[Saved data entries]
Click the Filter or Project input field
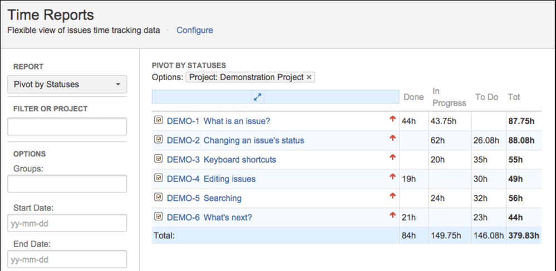 (67, 126)
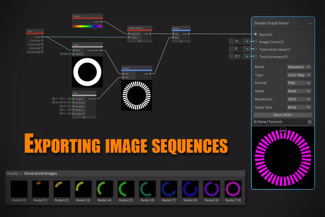Expand the Whirl node's bottom chevron
325x217 pixels.
(84, 117)
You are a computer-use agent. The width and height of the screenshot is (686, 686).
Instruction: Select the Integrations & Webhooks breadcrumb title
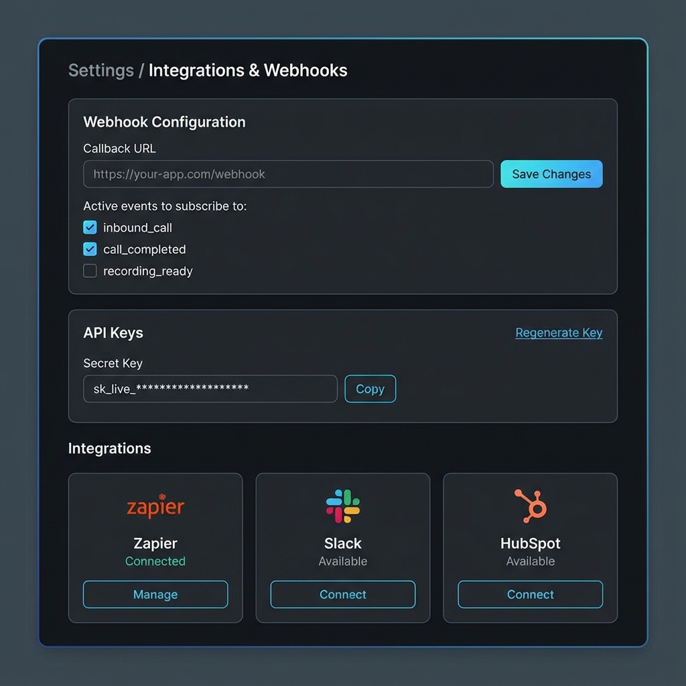tap(248, 70)
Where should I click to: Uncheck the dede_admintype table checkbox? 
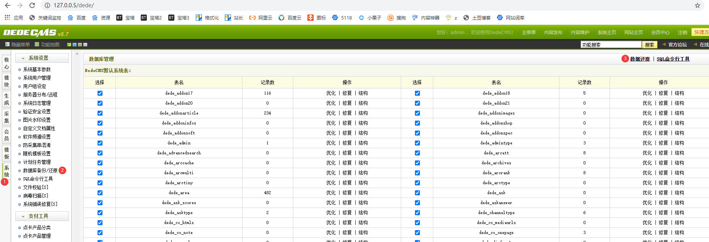(x=417, y=143)
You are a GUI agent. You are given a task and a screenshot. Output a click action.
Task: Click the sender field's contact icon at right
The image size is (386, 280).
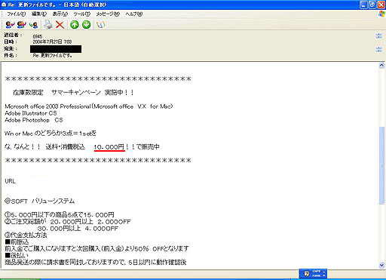click(x=378, y=35)
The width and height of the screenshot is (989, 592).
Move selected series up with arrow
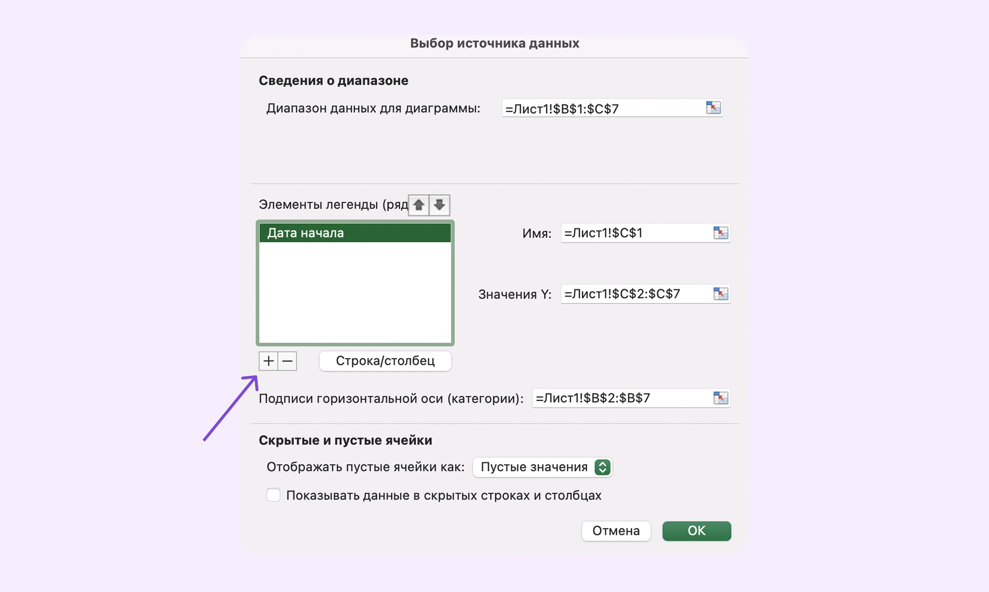point(419,205)
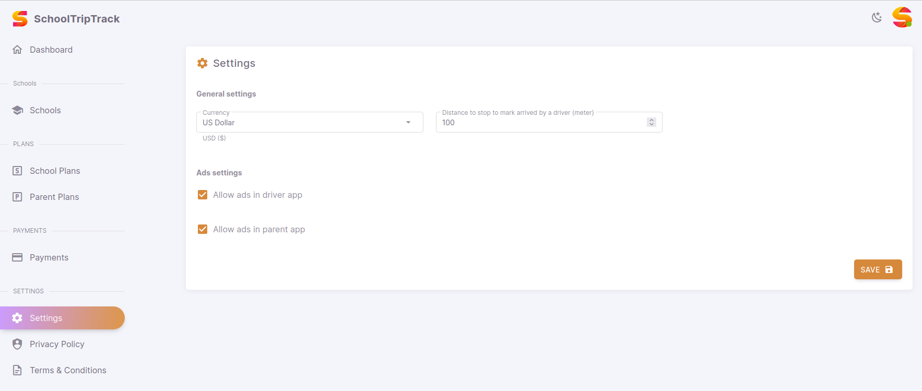Open Parent Plans in sidebar
This screenshot has height=391, width=922.
[x=54, y=197]
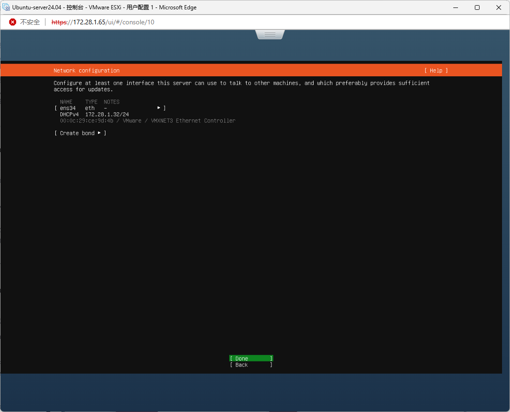Screen dimensions: 510x412
Task: Open the Help menu in installer header
Action: click(436, 71)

#### Work to be completed:
The reply must match the records exactly, apart from the pictures, which are left out.

#### Answer box:
Click the Filter or Project input field
 (67, 126)
Expand the Whirl node's bottom chevron
325x217 pixels.
(84, 117)
You are a computer-use agent. The width and height of the screenshot is (686, 686).
Instruction: Select the Integrations & Webhooks breadcrumb title
tap(248, 70)
Where should I click to: Uncheck the dede_admintype table checkbox? 
(x=417, y=143)
You are a GUI agent. You are given a task and a screenshot. Output a click action.
Task: Click the sender field's contact icon at right
The image size is (386, 280).
click(x=378, y=35)
The width and height of the screenshot is (989, 592).
Move selected series up with arrow
point(419,205)
Open Parent Plans in sidebar
This screenshot has height=391, width=922.
[x=54, y=197]
Screen dimensions: 510x412
Task: Open the Help menu in installer header
Action: click(436, 71)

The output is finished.